FilterHN

Show HN: Fixing Google Nano Banana Pixel Art with Rust

90 points

by HugoDz

4 days ago

| past

| 7 comments

| github.com

| HN

▲

vunderba

4 hours ago

[-]

Nice. There's a couple of these (unfake which uses pixel snapping/palette reduction, sd-palettize which uses k-means to palette reduce, etc.) that I've used in the past in a Stable Diffusion -> Pixel Art pipeline.

I think it'd be worth calling out the differences.

[1] - https://github.com/jenissimo/unfake.js

[2] - https://github.com/Astropulse/sd-palettize

▲

krisoft

1 hour ago

[-]

It feels weird to me that on the before/after comparision they felt the need to zoom in on the “before” but not on the “after”.

Either both should have the magnifying glass or neither. This just makes it hard to see the difference.

▲

jasonjmcghee

3 hours ago

[-]

I can't explain it, but it's like uncanny valley pixel art. Like the artist hasn't done the final polish pass maybe?

Maybe it's the inconsistent lights/shadows?

■ DATA SEGMENT:
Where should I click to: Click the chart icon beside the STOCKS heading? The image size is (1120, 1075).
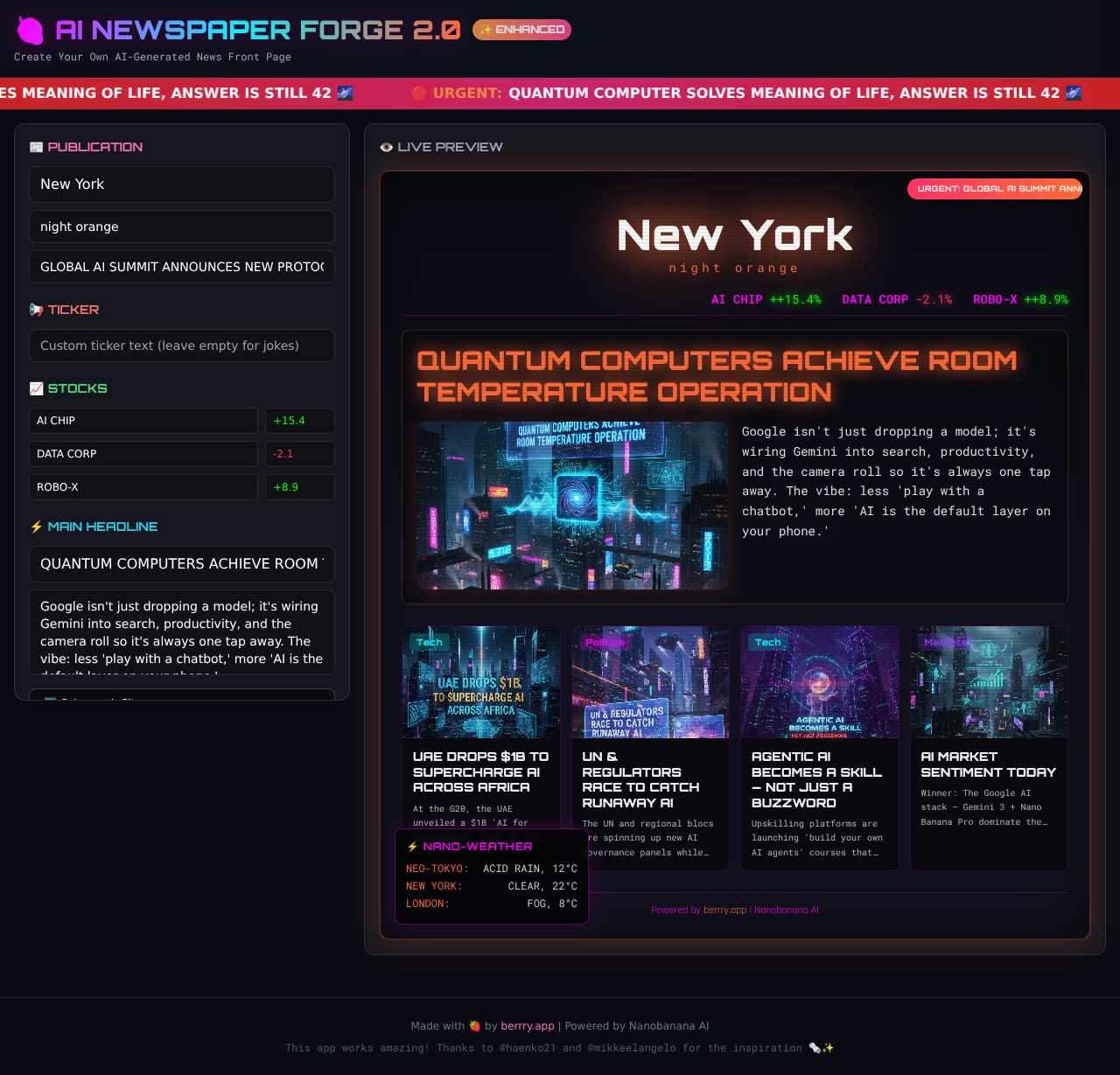click(36, 388)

■ DIRECTIONS: Reproduce word for word the part of the Show HN thread on fixing Nano Banana pixel art with Rust, starting with "jasonjmcghee" and going on through "the inconsistent lights/shadows?".

■ ANSWER BELOW:
jasonjmcghee

3 hours ago

[-]

I can't explain it, but it's like uncanny valley pixel art. Like the artist hasn't done the final polish pass maybe?

Maybe it's the inconsistent lights/shadows?